=== Work order ===
Copy out each line featuring the string "will" from the entries beneath.

=== Dataset records ===
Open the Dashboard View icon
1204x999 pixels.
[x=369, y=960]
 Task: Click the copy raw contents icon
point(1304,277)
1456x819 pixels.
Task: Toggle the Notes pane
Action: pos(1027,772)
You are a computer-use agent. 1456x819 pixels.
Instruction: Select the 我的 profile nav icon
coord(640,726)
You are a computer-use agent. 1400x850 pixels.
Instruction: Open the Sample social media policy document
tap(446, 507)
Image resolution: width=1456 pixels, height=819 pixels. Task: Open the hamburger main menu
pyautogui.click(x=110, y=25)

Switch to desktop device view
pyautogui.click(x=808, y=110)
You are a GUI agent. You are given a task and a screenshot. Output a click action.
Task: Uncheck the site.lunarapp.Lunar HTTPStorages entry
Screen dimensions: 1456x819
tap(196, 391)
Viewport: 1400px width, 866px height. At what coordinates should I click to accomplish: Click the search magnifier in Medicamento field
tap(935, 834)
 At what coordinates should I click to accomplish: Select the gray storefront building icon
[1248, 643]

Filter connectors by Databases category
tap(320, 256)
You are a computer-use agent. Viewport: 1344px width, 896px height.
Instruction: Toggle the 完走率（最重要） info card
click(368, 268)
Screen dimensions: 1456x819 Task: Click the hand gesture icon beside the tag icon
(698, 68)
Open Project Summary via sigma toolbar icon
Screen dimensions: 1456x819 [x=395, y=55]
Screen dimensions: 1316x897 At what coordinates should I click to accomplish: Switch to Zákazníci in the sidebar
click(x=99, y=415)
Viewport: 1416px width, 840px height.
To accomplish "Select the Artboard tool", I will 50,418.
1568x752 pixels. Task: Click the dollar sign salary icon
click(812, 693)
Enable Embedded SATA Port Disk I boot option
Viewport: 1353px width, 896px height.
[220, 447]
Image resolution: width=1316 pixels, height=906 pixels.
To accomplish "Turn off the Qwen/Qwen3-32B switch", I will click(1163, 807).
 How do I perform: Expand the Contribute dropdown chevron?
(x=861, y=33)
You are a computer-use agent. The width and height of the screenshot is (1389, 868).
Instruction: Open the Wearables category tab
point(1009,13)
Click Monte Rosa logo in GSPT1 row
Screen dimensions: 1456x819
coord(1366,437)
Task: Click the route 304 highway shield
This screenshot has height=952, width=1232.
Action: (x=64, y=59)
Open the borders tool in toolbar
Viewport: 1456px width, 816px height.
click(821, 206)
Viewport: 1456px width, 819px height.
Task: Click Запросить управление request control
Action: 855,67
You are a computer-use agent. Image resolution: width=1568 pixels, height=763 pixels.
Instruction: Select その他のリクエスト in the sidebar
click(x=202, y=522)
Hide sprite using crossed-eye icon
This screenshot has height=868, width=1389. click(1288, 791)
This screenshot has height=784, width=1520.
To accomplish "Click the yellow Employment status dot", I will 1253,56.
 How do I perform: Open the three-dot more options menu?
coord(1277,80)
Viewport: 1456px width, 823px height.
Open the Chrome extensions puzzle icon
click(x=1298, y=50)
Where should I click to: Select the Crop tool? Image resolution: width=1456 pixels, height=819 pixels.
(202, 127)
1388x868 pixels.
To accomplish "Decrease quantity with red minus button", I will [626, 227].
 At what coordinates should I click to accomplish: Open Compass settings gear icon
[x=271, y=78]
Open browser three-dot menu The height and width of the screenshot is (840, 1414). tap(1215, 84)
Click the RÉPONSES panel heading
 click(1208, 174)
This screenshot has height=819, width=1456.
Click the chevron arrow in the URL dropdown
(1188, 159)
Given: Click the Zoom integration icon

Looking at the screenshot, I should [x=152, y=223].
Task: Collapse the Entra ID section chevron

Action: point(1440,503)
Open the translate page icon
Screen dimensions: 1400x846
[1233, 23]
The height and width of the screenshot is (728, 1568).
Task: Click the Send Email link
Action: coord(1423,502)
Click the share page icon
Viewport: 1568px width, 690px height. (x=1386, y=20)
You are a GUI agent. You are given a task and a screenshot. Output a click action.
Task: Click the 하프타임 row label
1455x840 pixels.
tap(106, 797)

=== Result ===
To accomplish "Select the Artboard tool", I will 50,418.
To accomplish "Turn off the Qwen/Qwen3-32B switch", I will click(1163, 807).
To accomplish "Click the yellow Employment status dot", I will 1253,56.
To accomplish "Decrease quantity with red minus button", I will [626, 227].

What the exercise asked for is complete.